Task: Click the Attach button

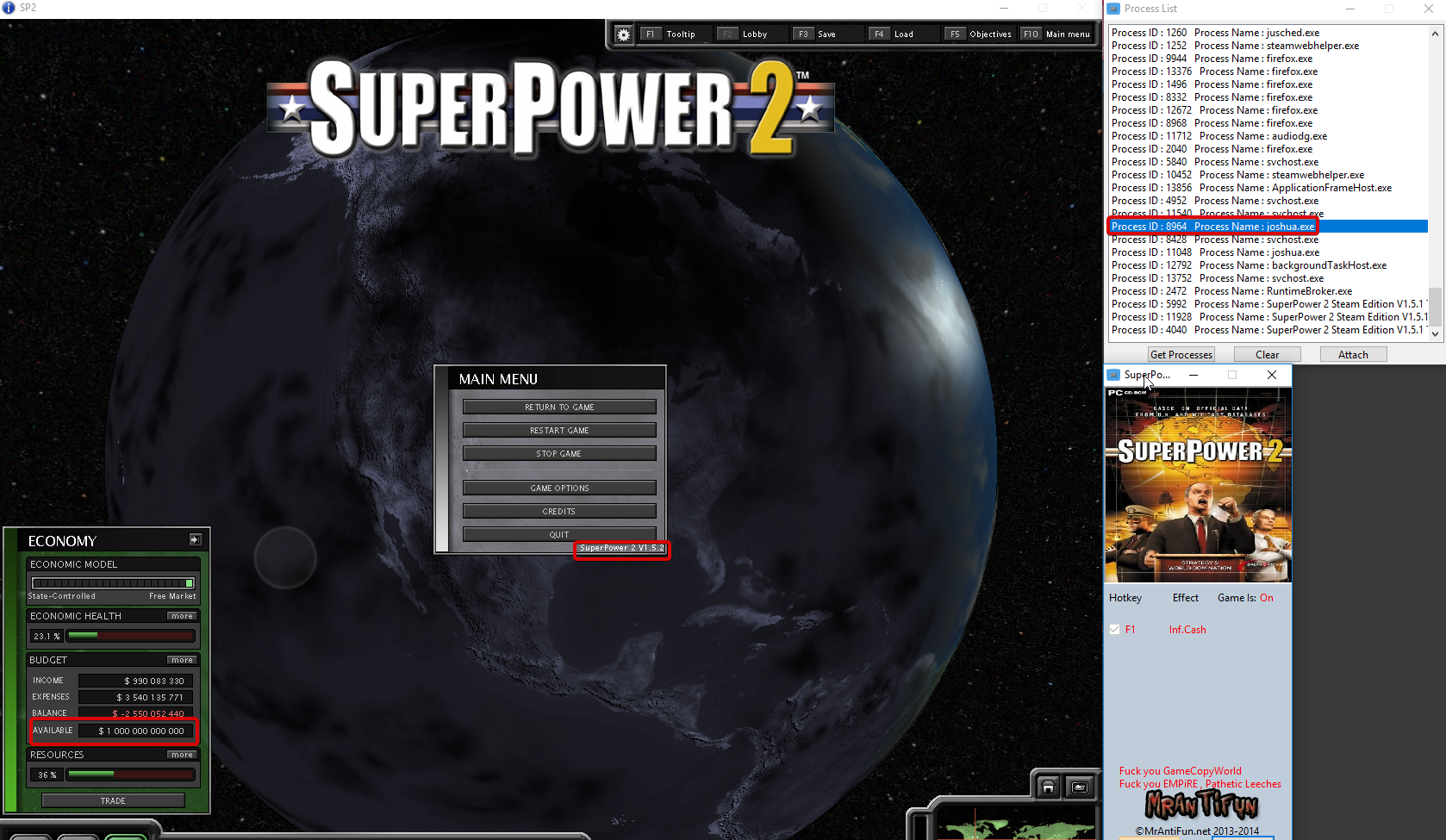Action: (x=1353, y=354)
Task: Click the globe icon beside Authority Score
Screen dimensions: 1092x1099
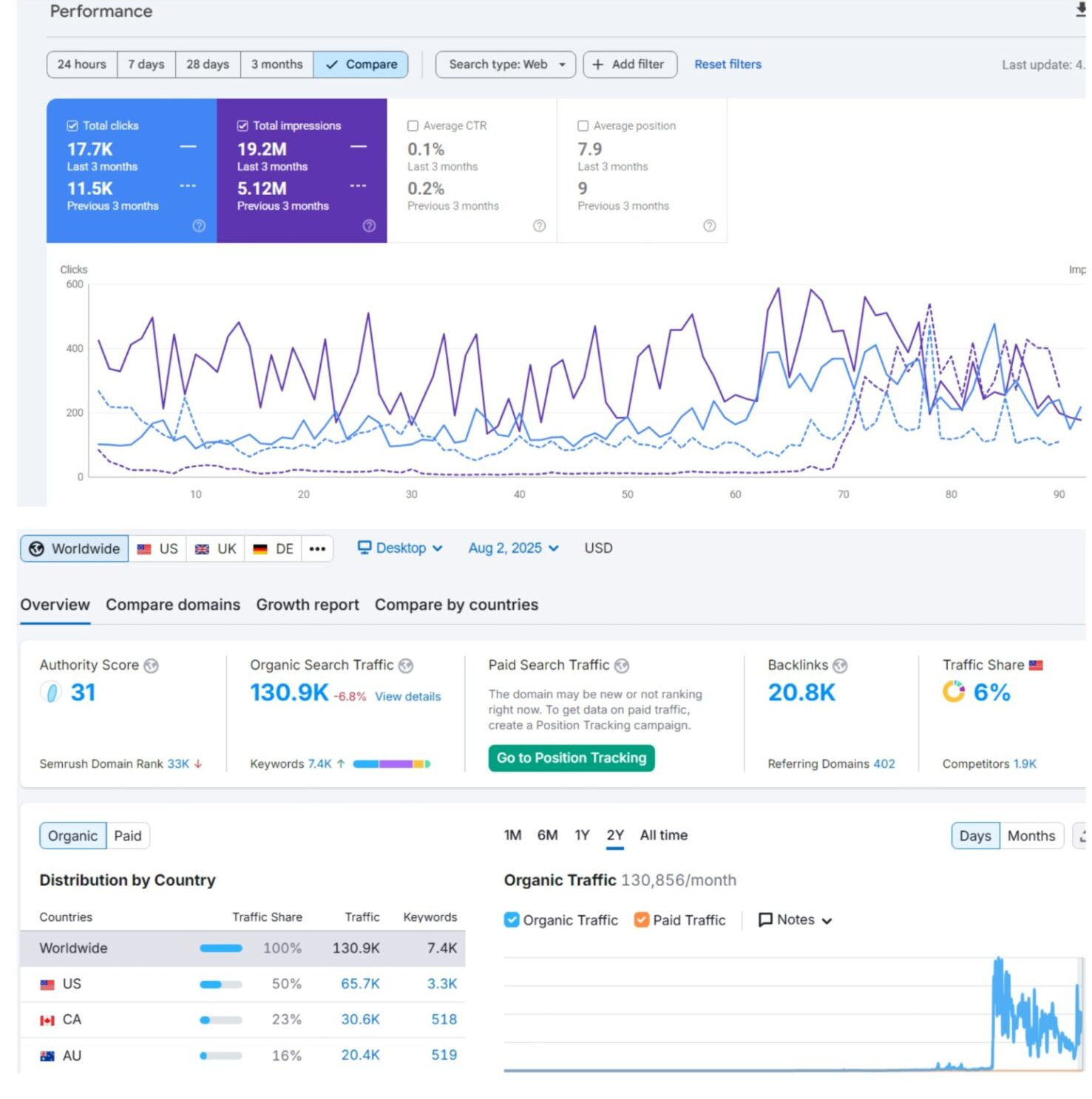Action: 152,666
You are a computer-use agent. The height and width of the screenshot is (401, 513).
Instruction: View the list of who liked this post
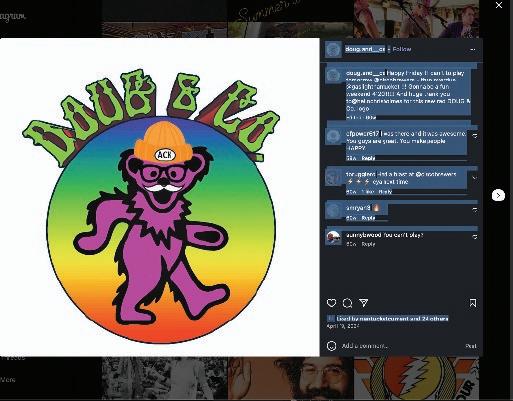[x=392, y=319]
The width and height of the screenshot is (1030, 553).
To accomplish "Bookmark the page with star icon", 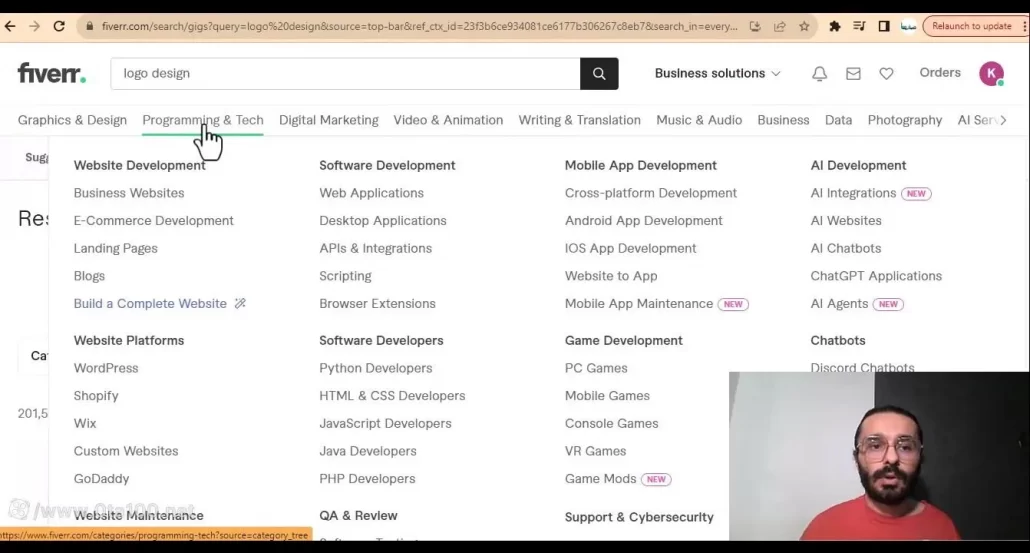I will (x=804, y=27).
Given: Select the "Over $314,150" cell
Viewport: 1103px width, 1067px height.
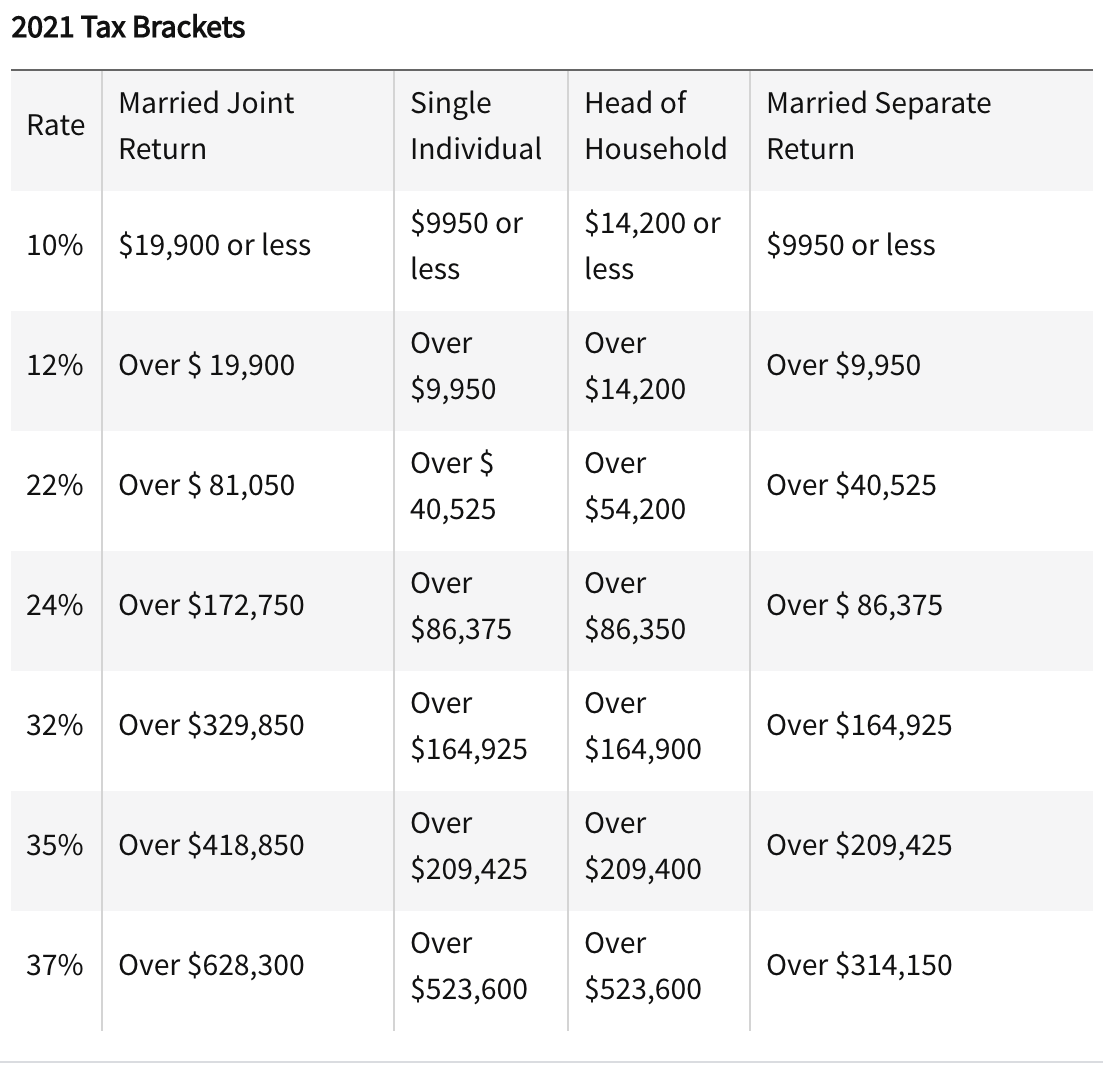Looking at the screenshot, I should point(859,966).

+===+

__Exercise directions__
Your reply should hold exactly the lines from the line containing "Given: Select the" through the final line of the listing, and none of the pictures.

__Task solution__
Given: Select the "Over $314,150" cell
Viewport: 1103px width, 1067px height.
Looking at the screenshot, I should point(859,966).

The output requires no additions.